Task to complete ▸ Going through the entries below, find how many lines hold "icon", then give that number alone.

Available data ▸
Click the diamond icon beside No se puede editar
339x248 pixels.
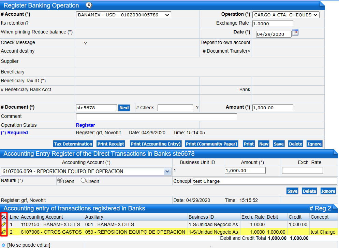pos(3,245)
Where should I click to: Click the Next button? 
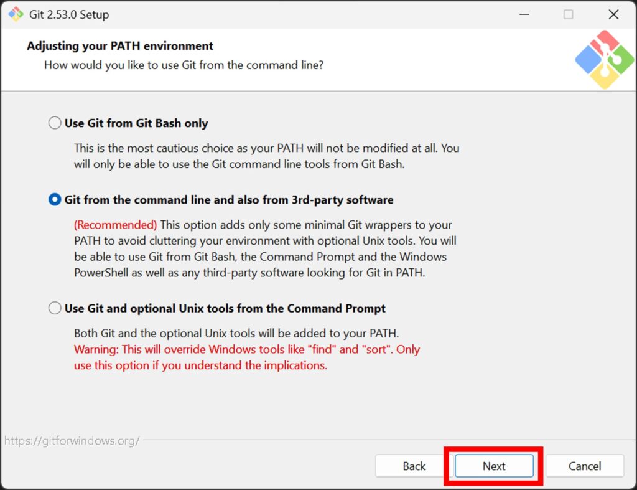tap(494, 466)
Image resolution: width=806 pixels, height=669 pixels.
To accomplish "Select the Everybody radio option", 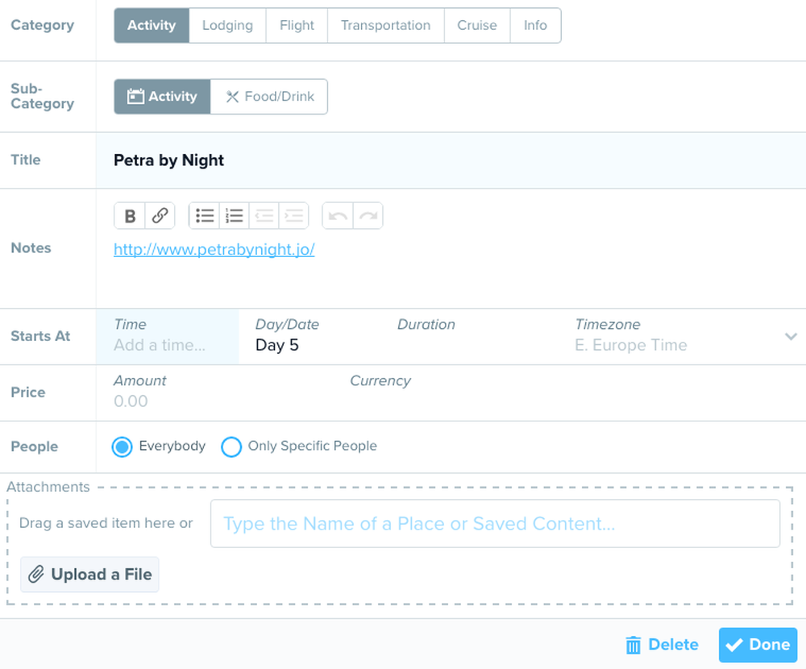I will [122, 447].
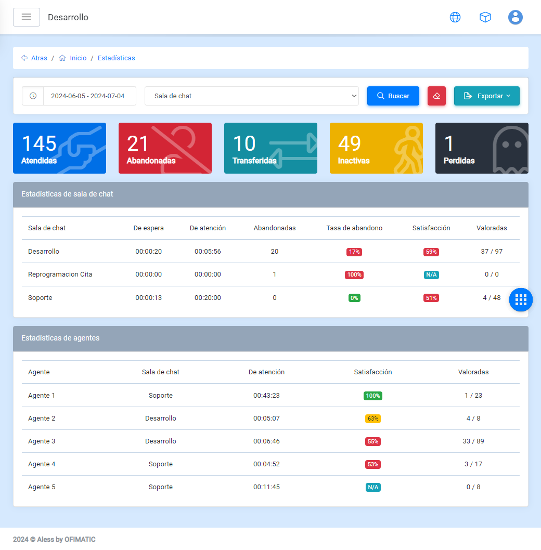This screenshot has height=550, width=541.
Task: Select the blue Atendidas stat card
Action: tap(59, 148)
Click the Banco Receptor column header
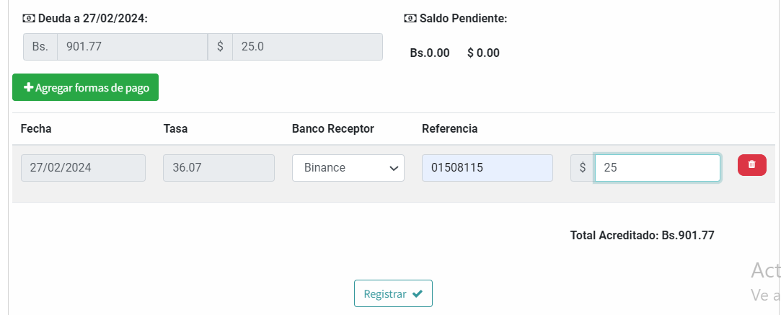This screenshot has height=315, width=781. tap(332, 129)
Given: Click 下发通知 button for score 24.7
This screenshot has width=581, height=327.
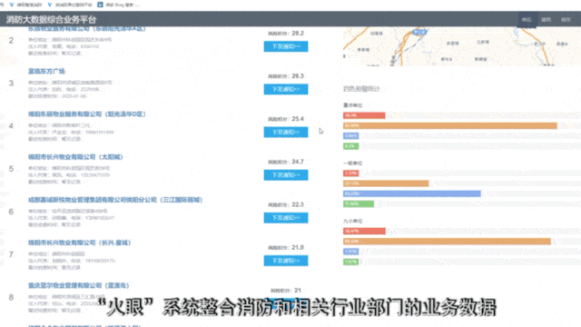Looking at the screenshot, I should click(286, 175).
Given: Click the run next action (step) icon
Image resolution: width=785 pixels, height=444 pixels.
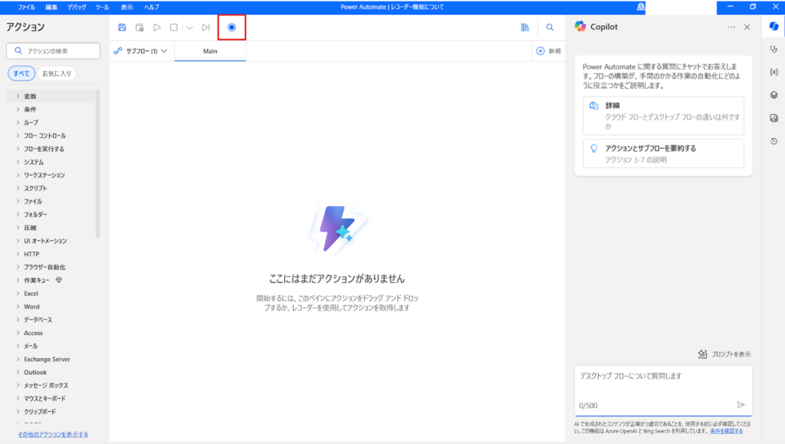Looking at the screenshot, I should click(x=205, y=28).
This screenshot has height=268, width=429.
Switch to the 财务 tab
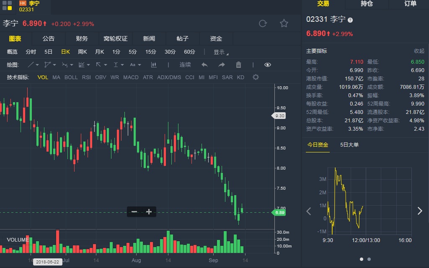point(82,39)
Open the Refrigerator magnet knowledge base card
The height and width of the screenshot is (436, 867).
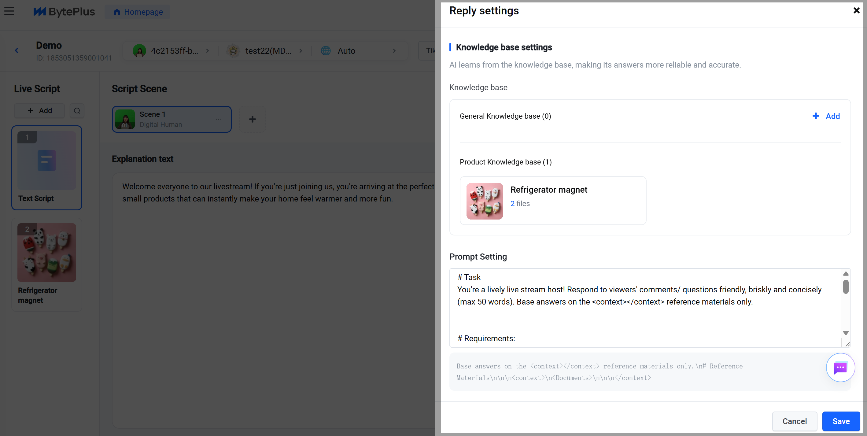point(553,201)
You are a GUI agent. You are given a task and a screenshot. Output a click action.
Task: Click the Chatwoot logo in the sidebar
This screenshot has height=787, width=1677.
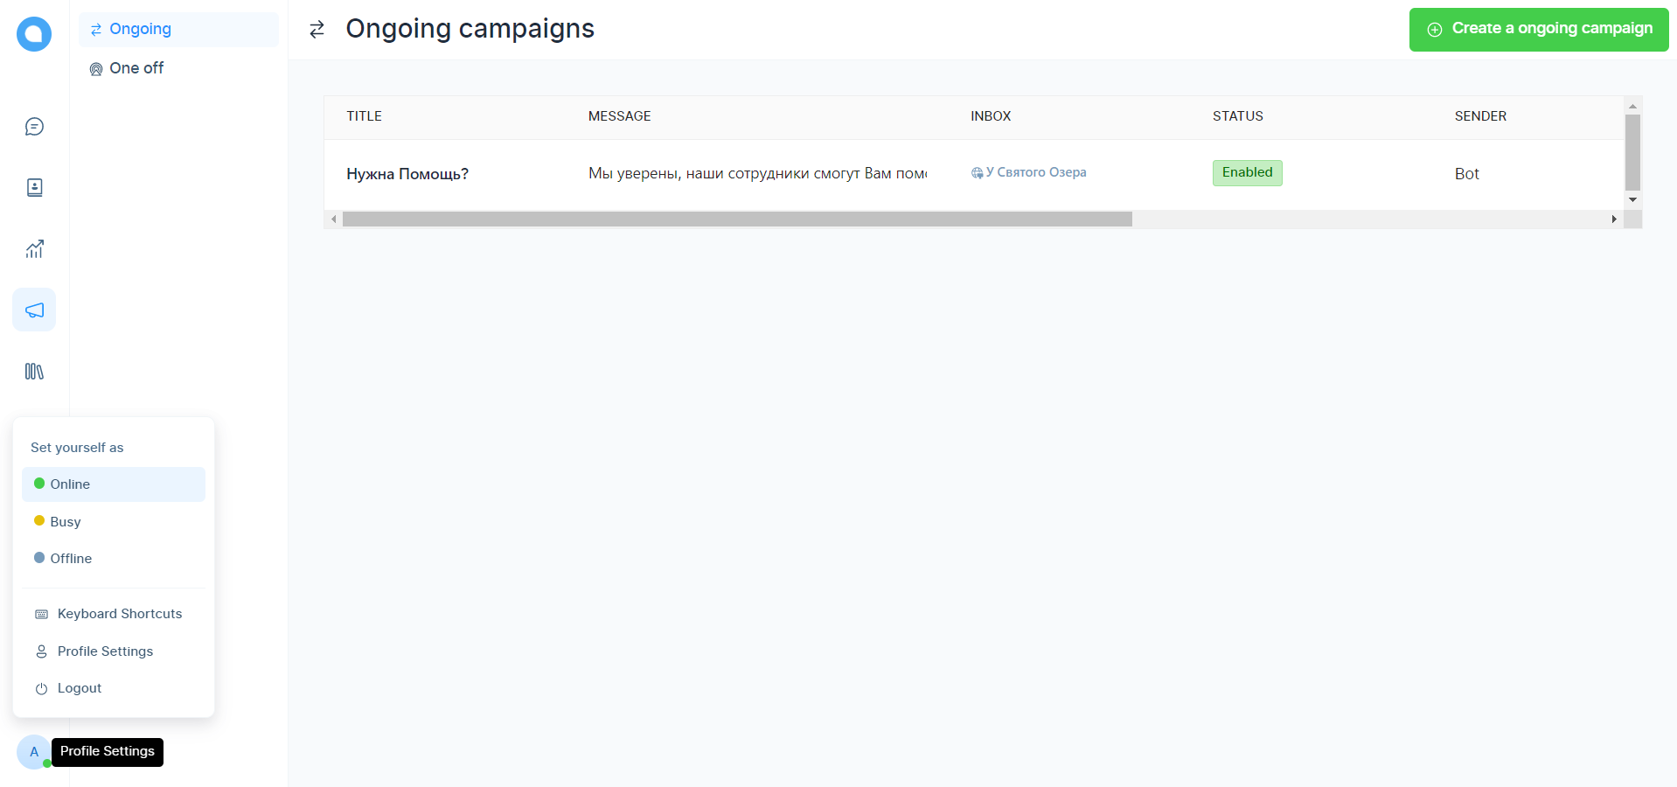coord(33,33)
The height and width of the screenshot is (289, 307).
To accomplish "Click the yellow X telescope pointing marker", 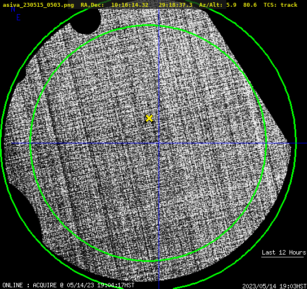I will [149, 119].
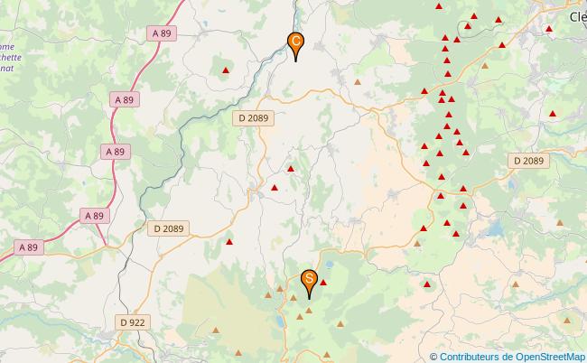Select the brown triangle nearest to marker C
The width and height of the screenshot is (587, 363).
click(x=358, y=81)
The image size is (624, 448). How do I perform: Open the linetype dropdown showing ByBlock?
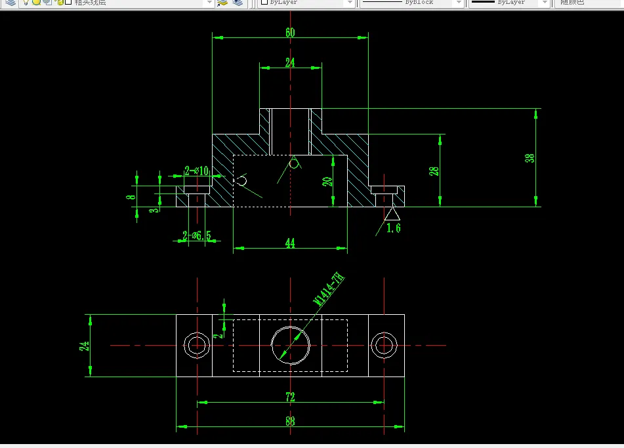[x=459, y=3]
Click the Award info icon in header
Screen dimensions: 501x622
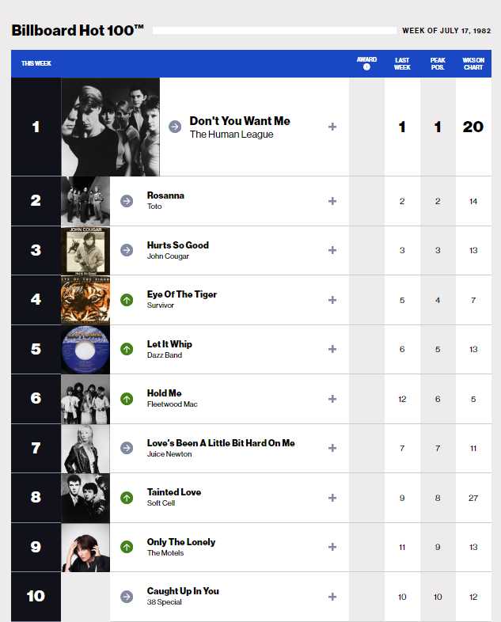(366, 67)
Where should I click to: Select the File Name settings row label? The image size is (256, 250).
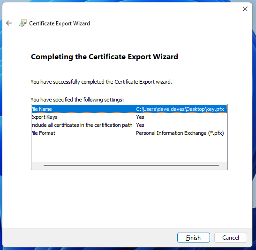coord(42,109)
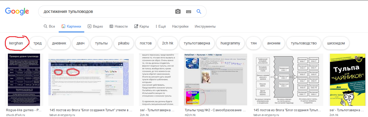Switch to the Карты tab
The image size is (368, 117).
coord(142,26)
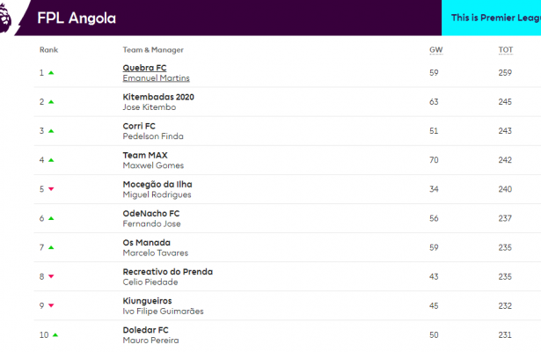Image resolution: width=541 pixels, height=352 pixels.
Task: Click the GW column header
Action: 435,49
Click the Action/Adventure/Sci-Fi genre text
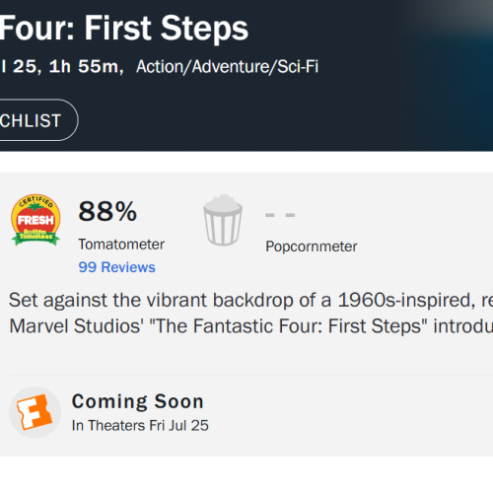This screenshot has width=493, height=493. tap(227, 67)
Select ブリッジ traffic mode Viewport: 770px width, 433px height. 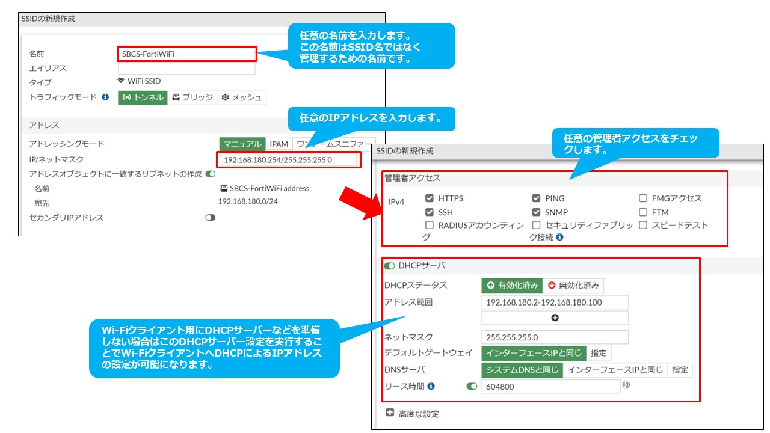click(x=192, y=98)
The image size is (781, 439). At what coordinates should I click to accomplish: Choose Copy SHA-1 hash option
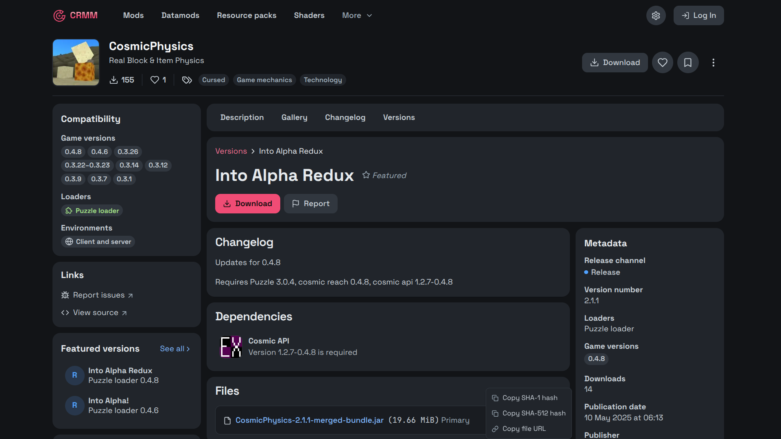tap(529, 398)
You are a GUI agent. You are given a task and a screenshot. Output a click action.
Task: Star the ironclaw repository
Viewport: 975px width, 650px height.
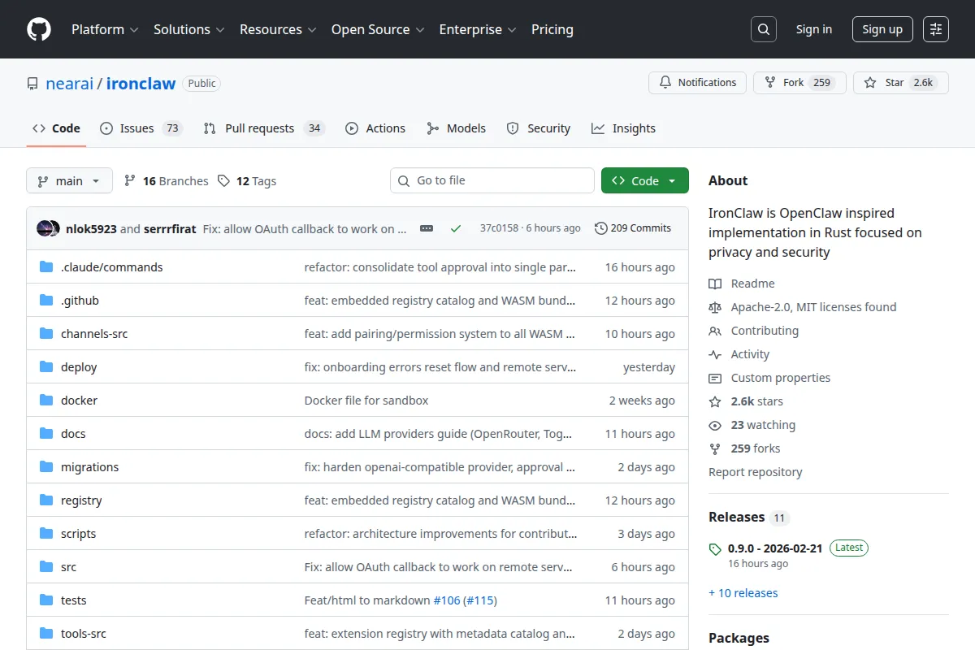900,82
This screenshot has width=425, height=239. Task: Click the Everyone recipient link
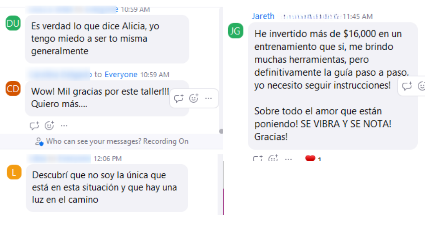pyautogui.click(x=121, y=75)
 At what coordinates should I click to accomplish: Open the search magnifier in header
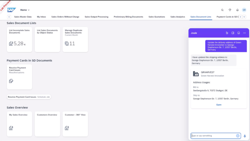click(222, 10)

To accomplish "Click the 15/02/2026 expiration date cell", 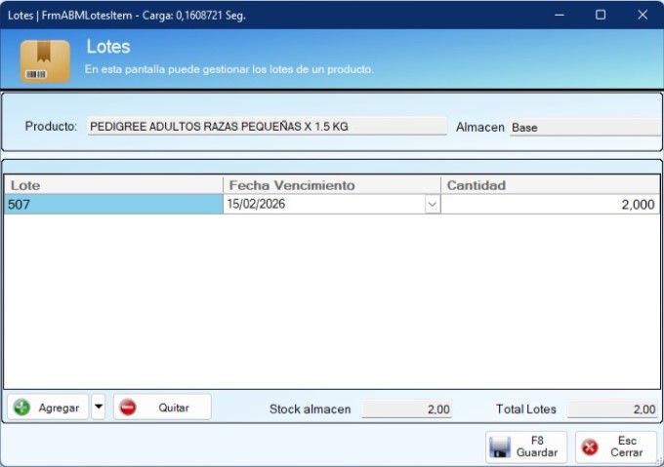I will click(x=322, y=205).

Written answer ▸ 3